Your objective — Pull every line containing "computer" from the listing below.

-- -- --

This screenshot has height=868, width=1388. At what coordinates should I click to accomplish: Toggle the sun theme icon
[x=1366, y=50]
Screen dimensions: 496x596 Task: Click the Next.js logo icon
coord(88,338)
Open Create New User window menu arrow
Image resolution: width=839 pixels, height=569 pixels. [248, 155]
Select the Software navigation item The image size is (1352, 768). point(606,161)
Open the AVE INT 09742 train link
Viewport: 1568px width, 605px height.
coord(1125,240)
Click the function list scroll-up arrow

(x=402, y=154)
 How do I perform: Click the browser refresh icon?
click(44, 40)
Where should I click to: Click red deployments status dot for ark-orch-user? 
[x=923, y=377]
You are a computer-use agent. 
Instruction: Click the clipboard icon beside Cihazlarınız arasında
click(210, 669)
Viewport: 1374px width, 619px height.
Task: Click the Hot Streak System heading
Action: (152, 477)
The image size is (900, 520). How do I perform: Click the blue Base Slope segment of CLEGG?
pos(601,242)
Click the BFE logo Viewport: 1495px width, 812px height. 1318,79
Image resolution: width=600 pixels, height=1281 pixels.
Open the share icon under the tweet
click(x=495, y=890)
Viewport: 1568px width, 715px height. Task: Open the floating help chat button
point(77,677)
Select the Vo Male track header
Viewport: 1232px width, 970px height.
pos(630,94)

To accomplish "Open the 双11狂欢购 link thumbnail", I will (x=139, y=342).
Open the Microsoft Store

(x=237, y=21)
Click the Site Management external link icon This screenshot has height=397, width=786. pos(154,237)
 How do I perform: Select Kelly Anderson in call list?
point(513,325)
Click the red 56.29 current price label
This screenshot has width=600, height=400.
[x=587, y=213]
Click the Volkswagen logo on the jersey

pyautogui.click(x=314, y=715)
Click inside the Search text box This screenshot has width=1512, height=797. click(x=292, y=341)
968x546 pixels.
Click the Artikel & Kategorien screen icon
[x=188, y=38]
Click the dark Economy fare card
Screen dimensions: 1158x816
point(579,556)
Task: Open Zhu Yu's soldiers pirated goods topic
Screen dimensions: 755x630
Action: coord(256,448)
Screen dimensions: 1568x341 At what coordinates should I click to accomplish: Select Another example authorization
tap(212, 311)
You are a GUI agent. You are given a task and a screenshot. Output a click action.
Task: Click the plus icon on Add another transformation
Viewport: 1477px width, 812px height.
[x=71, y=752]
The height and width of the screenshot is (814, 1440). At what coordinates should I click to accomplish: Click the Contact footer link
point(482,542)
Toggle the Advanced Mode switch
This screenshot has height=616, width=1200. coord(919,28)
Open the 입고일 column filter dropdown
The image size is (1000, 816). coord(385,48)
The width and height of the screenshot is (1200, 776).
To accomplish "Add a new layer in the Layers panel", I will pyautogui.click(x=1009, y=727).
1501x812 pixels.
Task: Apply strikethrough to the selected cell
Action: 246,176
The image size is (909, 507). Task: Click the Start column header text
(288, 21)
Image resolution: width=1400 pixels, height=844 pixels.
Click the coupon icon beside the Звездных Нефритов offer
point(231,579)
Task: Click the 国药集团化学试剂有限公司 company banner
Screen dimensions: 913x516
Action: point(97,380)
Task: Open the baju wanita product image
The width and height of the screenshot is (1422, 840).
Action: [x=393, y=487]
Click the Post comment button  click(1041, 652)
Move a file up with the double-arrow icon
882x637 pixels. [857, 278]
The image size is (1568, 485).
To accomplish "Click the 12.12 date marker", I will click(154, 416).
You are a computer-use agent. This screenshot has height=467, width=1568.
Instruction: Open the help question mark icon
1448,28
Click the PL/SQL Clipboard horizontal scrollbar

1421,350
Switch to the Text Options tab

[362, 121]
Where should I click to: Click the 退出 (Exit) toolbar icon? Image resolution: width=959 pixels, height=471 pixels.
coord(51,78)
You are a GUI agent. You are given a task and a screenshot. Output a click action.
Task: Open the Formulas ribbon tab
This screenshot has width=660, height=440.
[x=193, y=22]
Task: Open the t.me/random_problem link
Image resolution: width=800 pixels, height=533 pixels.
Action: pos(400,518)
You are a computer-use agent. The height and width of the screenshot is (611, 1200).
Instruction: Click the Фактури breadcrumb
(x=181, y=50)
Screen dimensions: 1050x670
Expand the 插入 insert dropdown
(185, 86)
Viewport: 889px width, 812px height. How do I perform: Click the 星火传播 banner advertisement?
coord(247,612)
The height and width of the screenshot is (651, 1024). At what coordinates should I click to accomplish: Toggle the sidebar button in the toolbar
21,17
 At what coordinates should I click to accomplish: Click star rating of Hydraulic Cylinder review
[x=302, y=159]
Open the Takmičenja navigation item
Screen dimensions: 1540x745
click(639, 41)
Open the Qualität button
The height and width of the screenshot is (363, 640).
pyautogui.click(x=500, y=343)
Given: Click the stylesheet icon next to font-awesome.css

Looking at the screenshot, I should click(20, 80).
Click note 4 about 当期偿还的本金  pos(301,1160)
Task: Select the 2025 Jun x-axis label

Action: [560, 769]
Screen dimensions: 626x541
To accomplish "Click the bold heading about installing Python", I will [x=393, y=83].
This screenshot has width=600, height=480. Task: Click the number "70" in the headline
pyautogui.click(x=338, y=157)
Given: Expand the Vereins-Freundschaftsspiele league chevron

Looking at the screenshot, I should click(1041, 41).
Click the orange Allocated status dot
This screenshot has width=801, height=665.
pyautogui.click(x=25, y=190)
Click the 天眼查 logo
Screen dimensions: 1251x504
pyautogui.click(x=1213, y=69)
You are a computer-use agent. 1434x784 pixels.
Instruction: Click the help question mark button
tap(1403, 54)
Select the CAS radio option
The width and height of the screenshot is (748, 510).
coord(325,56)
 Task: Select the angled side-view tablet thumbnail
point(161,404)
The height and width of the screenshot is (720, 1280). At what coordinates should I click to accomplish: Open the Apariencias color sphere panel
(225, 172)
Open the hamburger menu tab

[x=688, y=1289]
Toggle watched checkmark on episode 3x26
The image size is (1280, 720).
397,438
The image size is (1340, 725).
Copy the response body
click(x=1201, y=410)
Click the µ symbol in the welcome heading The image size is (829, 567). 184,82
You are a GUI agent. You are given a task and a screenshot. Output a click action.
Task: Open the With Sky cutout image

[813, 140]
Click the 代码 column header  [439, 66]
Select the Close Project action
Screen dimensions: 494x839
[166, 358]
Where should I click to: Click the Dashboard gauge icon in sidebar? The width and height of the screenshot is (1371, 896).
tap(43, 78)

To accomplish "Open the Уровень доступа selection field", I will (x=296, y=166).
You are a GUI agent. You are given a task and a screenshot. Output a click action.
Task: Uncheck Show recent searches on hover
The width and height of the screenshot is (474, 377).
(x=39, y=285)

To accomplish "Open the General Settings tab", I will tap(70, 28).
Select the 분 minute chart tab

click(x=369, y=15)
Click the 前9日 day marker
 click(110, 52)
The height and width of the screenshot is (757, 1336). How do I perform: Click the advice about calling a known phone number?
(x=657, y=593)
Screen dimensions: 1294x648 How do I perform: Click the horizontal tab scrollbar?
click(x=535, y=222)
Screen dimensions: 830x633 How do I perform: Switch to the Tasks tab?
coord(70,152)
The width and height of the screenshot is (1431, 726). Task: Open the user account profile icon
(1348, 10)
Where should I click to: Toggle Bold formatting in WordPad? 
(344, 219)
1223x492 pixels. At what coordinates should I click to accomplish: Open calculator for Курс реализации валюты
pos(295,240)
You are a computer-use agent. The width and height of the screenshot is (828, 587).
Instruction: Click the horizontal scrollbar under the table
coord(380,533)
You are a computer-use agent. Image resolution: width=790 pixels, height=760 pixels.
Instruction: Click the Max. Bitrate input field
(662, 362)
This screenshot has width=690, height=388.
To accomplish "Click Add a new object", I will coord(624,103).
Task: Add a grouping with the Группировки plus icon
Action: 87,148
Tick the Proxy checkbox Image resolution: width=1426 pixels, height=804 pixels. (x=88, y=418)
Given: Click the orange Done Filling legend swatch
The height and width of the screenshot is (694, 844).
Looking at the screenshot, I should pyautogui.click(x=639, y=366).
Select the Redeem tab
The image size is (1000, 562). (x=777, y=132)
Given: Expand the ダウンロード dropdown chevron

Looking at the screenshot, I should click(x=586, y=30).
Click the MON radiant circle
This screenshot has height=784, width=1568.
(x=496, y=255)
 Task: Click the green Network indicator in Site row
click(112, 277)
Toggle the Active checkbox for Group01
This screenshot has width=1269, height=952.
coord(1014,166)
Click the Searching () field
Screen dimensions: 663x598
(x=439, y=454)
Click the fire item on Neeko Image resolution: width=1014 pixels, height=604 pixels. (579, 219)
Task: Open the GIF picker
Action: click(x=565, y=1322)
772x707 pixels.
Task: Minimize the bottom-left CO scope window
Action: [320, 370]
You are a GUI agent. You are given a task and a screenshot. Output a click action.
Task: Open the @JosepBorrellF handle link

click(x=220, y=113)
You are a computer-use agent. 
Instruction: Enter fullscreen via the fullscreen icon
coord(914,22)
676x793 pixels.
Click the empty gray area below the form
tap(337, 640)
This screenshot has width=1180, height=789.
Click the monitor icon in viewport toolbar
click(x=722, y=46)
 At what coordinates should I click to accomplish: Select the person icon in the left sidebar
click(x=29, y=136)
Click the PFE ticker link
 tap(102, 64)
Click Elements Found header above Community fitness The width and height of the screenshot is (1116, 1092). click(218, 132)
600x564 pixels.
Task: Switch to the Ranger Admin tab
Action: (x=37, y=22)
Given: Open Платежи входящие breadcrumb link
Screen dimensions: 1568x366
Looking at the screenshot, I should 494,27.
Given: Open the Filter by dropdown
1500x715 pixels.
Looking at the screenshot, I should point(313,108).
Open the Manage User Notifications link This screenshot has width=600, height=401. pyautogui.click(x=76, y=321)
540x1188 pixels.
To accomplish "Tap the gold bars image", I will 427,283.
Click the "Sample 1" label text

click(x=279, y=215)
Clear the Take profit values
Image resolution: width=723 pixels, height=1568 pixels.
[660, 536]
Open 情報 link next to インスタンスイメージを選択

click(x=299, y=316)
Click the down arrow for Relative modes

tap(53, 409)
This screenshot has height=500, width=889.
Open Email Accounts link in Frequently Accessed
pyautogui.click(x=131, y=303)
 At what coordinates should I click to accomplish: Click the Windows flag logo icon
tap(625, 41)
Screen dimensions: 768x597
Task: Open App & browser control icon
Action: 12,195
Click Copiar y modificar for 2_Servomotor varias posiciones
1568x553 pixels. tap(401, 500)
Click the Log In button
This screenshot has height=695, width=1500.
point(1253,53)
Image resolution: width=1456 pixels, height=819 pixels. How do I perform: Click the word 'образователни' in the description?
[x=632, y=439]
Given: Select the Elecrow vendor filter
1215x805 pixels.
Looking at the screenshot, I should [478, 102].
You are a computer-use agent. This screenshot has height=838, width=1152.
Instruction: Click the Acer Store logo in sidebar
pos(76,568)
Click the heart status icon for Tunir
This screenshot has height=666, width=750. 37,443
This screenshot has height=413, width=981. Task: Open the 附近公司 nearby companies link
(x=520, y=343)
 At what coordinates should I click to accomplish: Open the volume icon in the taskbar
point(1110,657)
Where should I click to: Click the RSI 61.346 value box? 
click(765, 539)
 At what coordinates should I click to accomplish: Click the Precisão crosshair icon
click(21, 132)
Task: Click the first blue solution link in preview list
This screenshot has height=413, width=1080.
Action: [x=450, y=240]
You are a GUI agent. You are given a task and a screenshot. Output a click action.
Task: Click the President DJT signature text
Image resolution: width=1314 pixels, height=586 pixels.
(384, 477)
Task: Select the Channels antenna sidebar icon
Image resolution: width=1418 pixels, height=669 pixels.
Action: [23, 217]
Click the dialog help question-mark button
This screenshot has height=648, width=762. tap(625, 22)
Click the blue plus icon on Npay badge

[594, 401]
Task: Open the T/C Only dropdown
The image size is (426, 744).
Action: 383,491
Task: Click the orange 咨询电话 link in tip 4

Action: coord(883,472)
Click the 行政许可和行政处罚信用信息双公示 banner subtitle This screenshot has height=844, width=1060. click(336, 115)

-- -- --

Final answer —
You are a computer-use agent. 
You are a computer-use agent. This screenshot has height=467, width=1568.
You are a computer-use agent. The height and width of the screenshot is (611, 1200).
You are a computer-use agent. 1434x784 pixels.
You are a computer-use agent. The width and height of the screenshot is (828, 587).
You are a computer-use agent. Image resolution: width=790 pixels, height=760 pixels.
You are a computer-use agent. 
You are a computer-use agent. This screenshot has height=838, width=1152.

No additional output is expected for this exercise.